(CONSIGNES):
**a)** Relevez toutes les dates et années précises mentionnées dans le texte sur les élections en Géorgie.
**b)** Recopiez tout le passage du texte sur les élections en Géorgie, depuis « À moins de deux » jusqu'à « prise de position. ».

(EXTRAIT DU DOCUMENT):
# # #

À moins de deux semaines des élections législatives cruciales en Géorgie, l'air est chargé de tension. Pour la majorité de la population, le choix n'est pas seulement politique, il est existentiel. Les gens ont compris que ces élections ne sont pas un simple exercice démocratique, mais un référendum sur l'identité même du pays.
Le parti au pouvoir, Rêve géorgien (KO, populiste), a systématiquement érodé les normes démocratiques en promulguant des lois qui défient ouvertement les valeurs européennes, telles que la controversée loi sur les agents de l'étranger et la législation anti-LGBTQIA+, mettant ainsi en péril les aspirations européennes de la Géorgie. Pour un grand nombre de Géorgiens, le 26 octobre n'est pas une date de vote, mais celle d’une prise de position.
Depuis son arrivée au pouvoir en 2012, il est de plus en plus difficile d'ignorer l'évolution de Rêve géorgien vers une rhétorique prorusse. Alors qu'à ses débuts, le parti se cachait derrière des personnalités pro-occidentales, Bidzina Ivanishvili, son fondateur et président honoraire, s'est débarrassé de cette façade au fil du temps. Ce qui avait été autrefois suggéré est désormais devenu évident : Rêve géorgien est, disons-le, largement influencé par le Kremlin.
Cette orientation est apparue clairement dès les premières promesses d'Ivanichvili de ne pas laisser la Géorgie devenir "une pomme de discorde entre la Russie et l'Occident". Mais il a fallu une série de mesures et de lois antidémocratiques pour que les citoyens en saisissent pleinement les implications.
La faiblesse de l'opposition a joué un rôle dans ce retard, tout comme l'érosion progressive de la confiance dans les institutions politiques géorgiennes. Mais même les citoyens les plus blasés ont fini par en avoir assez. En 2014, l'eurodéputé Raphaël Glucksmann avait prévenu : "Bonne nuit, Géorgie, et s'il vous plaît, arrêtez de rêver bientôt". Aujourd'hui, exactement dix ans plus tard, les Géorgiens sont enfin prêts à se réveiller.
Le point de bascule s'est produit au début de l'année avec la loi sur les agents de l'étranger, une tentative à peine voilée d'étouffer les médias indépendants et la société civile. Cette loi, qui reflète une législation similaire en Russie, a déclenché des manifestations massives et a galvanisé une population lassée des manœuvres politiques.

# # #

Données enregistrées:
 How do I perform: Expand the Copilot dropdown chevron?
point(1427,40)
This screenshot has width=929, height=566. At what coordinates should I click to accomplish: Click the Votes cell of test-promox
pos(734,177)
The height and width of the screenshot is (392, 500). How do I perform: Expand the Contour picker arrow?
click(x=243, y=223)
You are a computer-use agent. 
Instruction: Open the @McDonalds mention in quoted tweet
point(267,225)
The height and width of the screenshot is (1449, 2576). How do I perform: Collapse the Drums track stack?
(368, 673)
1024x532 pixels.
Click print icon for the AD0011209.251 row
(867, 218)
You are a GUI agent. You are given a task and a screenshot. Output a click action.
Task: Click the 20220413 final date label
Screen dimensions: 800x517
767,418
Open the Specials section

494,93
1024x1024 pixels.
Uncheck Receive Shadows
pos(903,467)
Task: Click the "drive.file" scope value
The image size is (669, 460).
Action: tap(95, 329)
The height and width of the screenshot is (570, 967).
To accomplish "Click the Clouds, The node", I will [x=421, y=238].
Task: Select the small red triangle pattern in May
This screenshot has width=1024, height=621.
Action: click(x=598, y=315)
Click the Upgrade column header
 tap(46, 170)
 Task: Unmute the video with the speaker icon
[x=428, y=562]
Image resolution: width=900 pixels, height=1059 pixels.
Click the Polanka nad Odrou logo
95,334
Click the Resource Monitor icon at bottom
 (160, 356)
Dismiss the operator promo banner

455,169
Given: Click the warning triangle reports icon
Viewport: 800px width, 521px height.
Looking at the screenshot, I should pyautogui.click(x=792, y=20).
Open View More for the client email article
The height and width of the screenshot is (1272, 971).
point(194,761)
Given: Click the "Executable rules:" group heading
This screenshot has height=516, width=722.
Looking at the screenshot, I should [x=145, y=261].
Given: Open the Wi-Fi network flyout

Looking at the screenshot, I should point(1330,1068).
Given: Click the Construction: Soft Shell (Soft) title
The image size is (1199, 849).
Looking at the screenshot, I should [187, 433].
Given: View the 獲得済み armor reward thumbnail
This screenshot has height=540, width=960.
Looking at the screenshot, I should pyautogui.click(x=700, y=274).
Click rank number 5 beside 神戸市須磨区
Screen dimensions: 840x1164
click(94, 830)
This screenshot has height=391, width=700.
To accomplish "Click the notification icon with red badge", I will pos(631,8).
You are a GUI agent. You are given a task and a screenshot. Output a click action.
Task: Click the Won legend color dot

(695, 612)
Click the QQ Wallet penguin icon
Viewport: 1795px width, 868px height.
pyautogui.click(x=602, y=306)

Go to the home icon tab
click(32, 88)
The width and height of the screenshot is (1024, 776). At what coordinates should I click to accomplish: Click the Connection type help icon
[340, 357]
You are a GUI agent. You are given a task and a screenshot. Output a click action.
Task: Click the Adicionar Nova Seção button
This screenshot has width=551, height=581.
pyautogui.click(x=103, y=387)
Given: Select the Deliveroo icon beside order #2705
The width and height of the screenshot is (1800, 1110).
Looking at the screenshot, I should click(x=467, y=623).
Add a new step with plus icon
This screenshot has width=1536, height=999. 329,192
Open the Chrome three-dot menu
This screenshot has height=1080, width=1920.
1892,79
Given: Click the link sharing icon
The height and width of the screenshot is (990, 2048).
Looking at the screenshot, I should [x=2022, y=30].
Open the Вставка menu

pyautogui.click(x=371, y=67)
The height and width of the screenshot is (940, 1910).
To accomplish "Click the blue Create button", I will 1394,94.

# # #

(CORRIGÉS):
**a)**
- le 26 octobre
- 2012
- 2014

**b)**
À moins de deux semaines des élections législatives cruciales en Géorgie, l'air est chargé de tension. Pour la majorité de la population, le choix n'est pas seulement politique, il est existentiel. Les gens ont compris que ces élections ne sont pas un simple exercice démocratique, mais un référendum sur l'identité même du pays.
Le parti au pouvoir, Rêve géorgien (KO, populiste), a systématiquement érodé les normes démocratiques en promulguant des lois qui défient ouvertement les valeurs européennes, telles que la controversée loi sur les agents de l'étranger et la législation anti-LGBTQIA+, mettant ainsi en péril les aspirations européennes de la Géorgie. Pour un grand nombre de Géorgiens, le 26 octobre n'est pas une date de vote, mais celle d’une prise de position.